The asymptotic density of a subset $A \subset\mathbb{N}$ is defined as $d(A) = \lim_{n\rightarrow\infty} \frac{A \cap \{1, 2, ... , n\}}{n}$.
Let $A_{i} = \{ k \in\mathbb{N} : k$ can be written as a sum of at most $i$ fifth powers of natural numbers $\}$.
When $i < 5$ I suspect that $d(A_{i}) = 0$. There is at most $n$ fifth powers $\leq n^{5}$. Therefore, we see that there are at most
${n \choose 1} + ... + { n \choose i} $ ~ $O(n^{i}$) many elements in $A_{i}$. For $i < 5$, this can be used to show $d(A_{i})$ = 0.

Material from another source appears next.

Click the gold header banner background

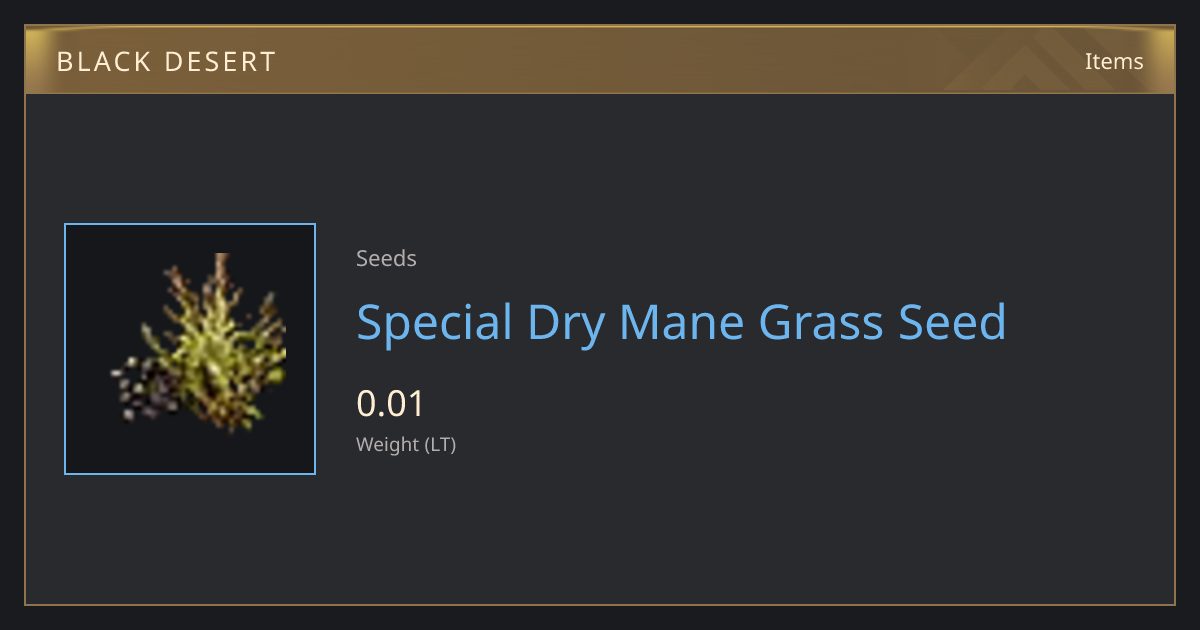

When $i = 5 $ it appears that the quantity $d(A_{5})$ can at most be $\frac{1}{5!}$.
How do I even dare to do this when $i = 6$? Can I put at least an upper bound to the density of $A_{6}$?
According to page 7 of https://www.personal.psu.edu/rcv4/Waring.pdf every sufficiently large number is conjectured to be expressible as a sum of 6 fifth powers, which would mean the natural density in the $i=6$ case is 1.
I don't know if further progress has been made since that survey was written in 2000, but it certainly means you shouldn't be able to upper bound it.